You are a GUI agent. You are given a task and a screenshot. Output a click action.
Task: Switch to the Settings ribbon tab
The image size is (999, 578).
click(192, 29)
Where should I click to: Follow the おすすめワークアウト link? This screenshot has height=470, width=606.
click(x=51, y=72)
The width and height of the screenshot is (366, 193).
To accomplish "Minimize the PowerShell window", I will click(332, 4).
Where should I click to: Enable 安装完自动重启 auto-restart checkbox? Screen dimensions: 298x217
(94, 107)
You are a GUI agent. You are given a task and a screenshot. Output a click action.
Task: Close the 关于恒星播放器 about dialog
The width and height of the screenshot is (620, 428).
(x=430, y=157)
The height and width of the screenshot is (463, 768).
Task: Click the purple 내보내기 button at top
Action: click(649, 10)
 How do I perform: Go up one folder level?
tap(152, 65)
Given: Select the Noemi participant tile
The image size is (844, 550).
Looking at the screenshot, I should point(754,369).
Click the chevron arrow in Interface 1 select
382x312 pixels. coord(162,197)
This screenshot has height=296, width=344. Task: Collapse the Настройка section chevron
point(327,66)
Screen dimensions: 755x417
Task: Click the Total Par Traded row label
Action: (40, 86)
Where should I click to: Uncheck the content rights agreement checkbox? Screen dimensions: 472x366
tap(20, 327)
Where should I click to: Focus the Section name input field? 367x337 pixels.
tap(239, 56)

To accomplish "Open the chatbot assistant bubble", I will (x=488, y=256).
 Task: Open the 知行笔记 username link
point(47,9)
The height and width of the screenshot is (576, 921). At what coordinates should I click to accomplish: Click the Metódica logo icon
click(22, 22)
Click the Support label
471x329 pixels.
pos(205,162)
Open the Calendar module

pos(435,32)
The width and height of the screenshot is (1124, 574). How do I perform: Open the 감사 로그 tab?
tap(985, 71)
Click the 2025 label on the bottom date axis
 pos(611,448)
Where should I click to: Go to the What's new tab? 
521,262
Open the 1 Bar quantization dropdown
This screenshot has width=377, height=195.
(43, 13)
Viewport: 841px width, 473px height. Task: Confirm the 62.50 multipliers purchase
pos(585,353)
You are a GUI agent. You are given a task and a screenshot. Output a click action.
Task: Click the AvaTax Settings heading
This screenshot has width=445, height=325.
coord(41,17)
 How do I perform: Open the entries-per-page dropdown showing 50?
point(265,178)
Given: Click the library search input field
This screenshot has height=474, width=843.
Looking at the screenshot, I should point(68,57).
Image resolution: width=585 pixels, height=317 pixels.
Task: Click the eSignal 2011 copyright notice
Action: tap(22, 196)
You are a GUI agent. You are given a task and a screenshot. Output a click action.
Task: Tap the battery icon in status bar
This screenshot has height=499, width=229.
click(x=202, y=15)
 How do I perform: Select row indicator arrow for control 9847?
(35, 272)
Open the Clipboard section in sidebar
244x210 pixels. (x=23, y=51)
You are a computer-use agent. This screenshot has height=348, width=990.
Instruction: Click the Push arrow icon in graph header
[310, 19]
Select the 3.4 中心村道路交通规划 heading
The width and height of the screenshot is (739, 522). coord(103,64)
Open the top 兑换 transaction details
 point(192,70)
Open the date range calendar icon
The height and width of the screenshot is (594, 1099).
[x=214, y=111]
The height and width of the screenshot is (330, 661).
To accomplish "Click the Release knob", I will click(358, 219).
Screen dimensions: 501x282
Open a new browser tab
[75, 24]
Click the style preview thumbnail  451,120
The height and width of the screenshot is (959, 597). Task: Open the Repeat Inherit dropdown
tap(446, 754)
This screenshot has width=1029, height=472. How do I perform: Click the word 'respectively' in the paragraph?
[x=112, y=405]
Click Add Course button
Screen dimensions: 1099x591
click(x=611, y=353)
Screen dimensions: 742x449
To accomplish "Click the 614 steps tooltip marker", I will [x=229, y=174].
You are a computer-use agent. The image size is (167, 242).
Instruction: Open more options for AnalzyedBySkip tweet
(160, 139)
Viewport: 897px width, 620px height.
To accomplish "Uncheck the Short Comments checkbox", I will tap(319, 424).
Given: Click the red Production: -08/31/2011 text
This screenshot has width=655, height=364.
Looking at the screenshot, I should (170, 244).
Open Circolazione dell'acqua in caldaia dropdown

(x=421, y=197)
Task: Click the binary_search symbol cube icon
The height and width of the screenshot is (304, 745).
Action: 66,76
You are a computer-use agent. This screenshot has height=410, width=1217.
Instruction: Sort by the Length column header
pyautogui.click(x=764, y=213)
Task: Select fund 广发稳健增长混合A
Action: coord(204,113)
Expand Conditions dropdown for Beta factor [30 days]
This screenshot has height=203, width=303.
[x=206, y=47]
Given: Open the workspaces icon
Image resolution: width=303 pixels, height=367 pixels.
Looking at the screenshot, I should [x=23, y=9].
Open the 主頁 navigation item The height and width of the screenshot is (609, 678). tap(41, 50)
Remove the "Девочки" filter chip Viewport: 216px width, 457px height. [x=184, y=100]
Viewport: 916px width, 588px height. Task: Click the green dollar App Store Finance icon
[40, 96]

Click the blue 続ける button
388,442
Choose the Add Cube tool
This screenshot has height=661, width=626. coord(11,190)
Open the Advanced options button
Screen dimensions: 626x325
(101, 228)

=-=-=-=-=

→ PROBLEM TO WORK ON:
Output every entry again, exactly as given.

→ ANSWER FOR THE TASK:
You are a GUI agent. You are given a task and a screenshot. Output a click action.
Task: Switch to the Settings ribbon tab
The image size is (999, 578).
click(192, 29)
Where should I click to: Follow the おすすめワークアウト link? This screenshot has height=470, width=606.
click(x=51, y=72)
The width and height of the screenshot is (366, 193).
To accomplish "Minimize the PowerShell window", I will click(332, 4).
Where should I click to: Enable 安装完自动重启 auto-restart checkbox? Screen dimensions: 298x217
(94, 107)
You are a GUI agent. You are given a task and a screenshot. Output a click action.
Task: Close the 关于恒星播放器 about dialog
The width and height of the screenshot is (620, 428).
(x=430, y=157)
The height and width of the screenshot is (463, 768).
Task: Click the purple 내보내기 button at top
Action: click(649, 10)
 How do I perform: Go up one folder level?
tap(152, 65)
Given: Select the Noemi participant tile
The image size is (844, 550).
Looking at the screenshot, I should point(754,369).
Click the chevron arrow in Interface 1 select
382x312 pixels. coord(162,197)
This screenshot has height=296, width=344. Task: Collapse the Настройка section chevron
point(327,66)
Screen dimensions: 755x417
Task: Click the Total Par Traded row label
Action: (40, 86)
Where should I click to: Uncheck the content rights agreement checkbox? Screen dimensions: 472x366
tap(20, 327)
Where should I click to: Focus the Section name input field? 367x337 pixels.
tap(239, 56)

To accomplish "Open the chatbot assistant bubble", I will (x=488, y=256).
 Task: Open the 知行笔记 username link
point(47,9)
The height and width of the screenshot is (576, 921). At what coordinates should I click to accomplish: Click the Metódica logo icon
click(22, 22)
Click the Support label
471x329 pixels.
pos(205,162)
Open the Calendar module

pos(435,32)
The width and height of the screenshot is (1124, 574). How do I perform: Open the 감사 로그 tab?
tap(985, 71)
Click the 2025 label on the bottom date axis
 pos(611,448)
Where should I click to: Go to the What's new tab? 
521,262
Open the 1 Bar quantization dropdown
This screenshot has width=377, height=195.
(43, 13)
Viewport: 841px width, 473px height. Task: Confirm the 62.50 multipliers purchase
pos(585,353)
You are a GUI agent. You are given a task and a screenshot. Output a click action.
Task: Click the AvaTax Settings heading
This screenshot has width=445, height=325.
coord(41,17)
 How do I perform: Open the entries-per-page dropdown showing 50?
point(265,178)
Given: Click the library search input field
This screenshot has height=474, width=843.
Looking at the screenshot, I should point(68,57).
Image resolution: width=585 pixels, height=317 pixels.
Task: Click the eSignal 2011 copyright notice
Action: tap(22, 196)
You are a GUI agent. You are given a task and a screenshot. Output a click action.
Task: Tap the battery icon in status bar
This screenshot has height=499, width=229.
click(x=202, y=15)
 How do I perform: Select row indicator arrow for control 9847?
(35, 272)
Open the Clipboard section in sidebar
244x210 pixels. (x=23, y=51)
You are a computer-use agent. This screenshot has height=348, width=990.
Instruction: Click the Push arrow icon in graph header
[310, 19]
Select the 3.4 中心村道路交通规划 heading
The width and height of the screenshot is (739, 522). coord(103,64)
Open the top 兑换 transaction details
 point(192,70)
Open the date range calendar icon
The height and width of the screenshot is (594, 1099).
[x=214, y=111]
The height and width of the screenshot is (330, 661).
To accomplish "Click the Release knob", I will click(358, 219).
Screen dimensions: 501x282
Open a new browser tab
[75, 24]
Click the style preview thumbnail  451,120
The height and width of the screenshot is (959, 597). Task: Open the Repeat Inherit dropdown
tap(446, 754)
This screenshot has width=1029, height=472. How do I perform: Click the word 'respectively' in the paragraph?
[x=112, y=405]
Click Add Course button
Screen dimensions: 1099x591
click(x=611, y=353)
Screen dimensions: 742x449
To accomplish "Click the 614 steps tooltip marker", I will [x=229, y=174].
You are a computer-use agent. The image size is (167, 242).
Instruction: Open more options for AnalzyedBySkip tweet
(160, 139)
Viewport: 897px width, 620px height.
To accomplish "Uncheck the Short Comments checkbox", I will tap(319, 424).
Given: Click the red Production: -08/31/2011 text
This screenshot has width=655, height=364.
Looking at the screenshot, I should (170, 244).
Open Circolazione dell'acqua in caldaia dropdown

(x=421, y=197)
Task: Click the binary_search symbol cube icon
The height and width of the screenshot is (304, 745).
Action: 66,76
You are a computer-use agent. This screenshot has height=410, width=1217.
Instruction: Sort by the Length column header
pyautogui.click(x=764, y=213)
Task: Select fund 广发稳健增长混合A
Action: coord(204,113)
Expand Conditions dropdown for Beta factor [30 days]
This screenshot has height=203, width=303.
[x=206, y=47]
Given: Open the workspaces icon
Image resolution: width=303 pixels, height=367 pixels.
Looking at the screenshot, I should [x=23, y=9].
Open the 主頁 navigation item The height and width of the screenshot is (609, 678). tap(41, 50)
Remove the "Девочки" filter chip Viewport: 216px width, 457px height. [x=184, y=100]
Viewport: 916px width, 588px height. Task: Click the green dollar App Store Finance icon
[40, 96]

Click the blue 続ける button
388,442
Choose the Add Cube tool
This screenshot has height=661, width=626. coord(11,190)
Open the Advanced options button
Screen dimensions: 626x325
(101, 228)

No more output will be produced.